◆ WHAT YOU ARE ASKED TO DO
Copy the rows below, replacing "GUI agent" with "screen assistant" wherever it occurs and changing nothing else.
-- BEGIN LISTED RECORDS --
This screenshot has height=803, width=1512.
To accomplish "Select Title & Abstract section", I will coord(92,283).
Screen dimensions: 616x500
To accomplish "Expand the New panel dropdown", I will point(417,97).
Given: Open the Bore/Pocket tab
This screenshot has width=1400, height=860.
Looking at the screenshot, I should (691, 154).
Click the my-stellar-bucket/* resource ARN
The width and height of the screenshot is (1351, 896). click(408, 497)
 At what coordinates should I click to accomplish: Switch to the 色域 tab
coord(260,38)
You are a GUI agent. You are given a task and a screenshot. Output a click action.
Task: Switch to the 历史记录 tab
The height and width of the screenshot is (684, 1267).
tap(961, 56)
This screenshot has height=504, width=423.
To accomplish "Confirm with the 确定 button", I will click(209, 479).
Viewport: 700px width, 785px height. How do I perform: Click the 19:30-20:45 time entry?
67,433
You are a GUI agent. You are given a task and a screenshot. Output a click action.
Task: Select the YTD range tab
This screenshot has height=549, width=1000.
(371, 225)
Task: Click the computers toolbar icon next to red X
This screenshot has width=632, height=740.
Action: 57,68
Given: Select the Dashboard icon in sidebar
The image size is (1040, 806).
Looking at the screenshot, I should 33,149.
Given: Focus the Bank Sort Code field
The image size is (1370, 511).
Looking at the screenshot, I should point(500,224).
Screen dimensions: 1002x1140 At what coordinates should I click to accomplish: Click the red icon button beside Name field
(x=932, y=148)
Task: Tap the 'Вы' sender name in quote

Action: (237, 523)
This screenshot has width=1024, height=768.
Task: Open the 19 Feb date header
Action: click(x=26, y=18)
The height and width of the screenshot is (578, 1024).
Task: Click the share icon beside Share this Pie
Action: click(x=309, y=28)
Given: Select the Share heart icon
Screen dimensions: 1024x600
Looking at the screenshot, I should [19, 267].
-- END LISTED RECORDS --
◆ TASK SOLUTION
This screenshot has height=803, width=1512.
To accomplish "Select Title & Abstract section", I will coord(92,283).
Screen dimensions: 616x500
To accomplish "Expand the New panel dropdown", I will point(417,97).
Given: Open the Bore/Pocket tab
This screenshot has width=1400, height=860.
Looking at the screenshot, I should (691, 154).
Click the my-stellar-bucket/* resource ARN
The width and height of the screenshot is (1351, 896). click(408, 497)
 At what coordinates should I click to accomplish: Switch to the 色域 tab
coord(260,38)
You are a screen assistant. You are given a task and a screenshot. Output a click action.
Task: Switch to the 历史记录 tab
The height and width of the screenshot is (684, 1267).
tap(961, 56)
This screenshot has height=504, width=423.
To accomplish "Confirm with the 确定 button", I will click(209, 479).
Viewport: 700px width, 785px height. How do I perform: Click the 19:30-20:45 time entry?
67,433
You are a screen assistant. You are given a task and a screenshot. Output a click action.
Task: Select the YTD range tab
This screenshot has height=549, width=1000.
(371, 225)
Task: Click the computers toolbar icon next to red X
This screenshot has width=632, height=740.
Action: 57,68
Given: Select the Dashboard icon in sidebar
The image size is (1040, 806).
Looking at the screenshot, I should 33,149.
Given: Focus the Bank Sort Code field
The image size is (1370, 511).
Looking at the screenshot, I should point(500,224).
Screen dimensions: 1002x1140 At what coordinates should I click to accomplish: Click the red icon button beside Name field
(x=932, y=148)
Task: Tap the 'Вы' sender name in quote

Action: (237, 523)
This screenshot has width=1024, height=768.
Task: Open the 19 Feb date header
Action: click(x=26, y=18)
The height and width of the screenshot is (578, 1024).
Task: Click the share icon beside Share this Pie
Action: click(x=309, y=28)
Given: Select the Share heart icon
Screen dimensions: 1024x600
Looking at the screenshot, I should [19, 267].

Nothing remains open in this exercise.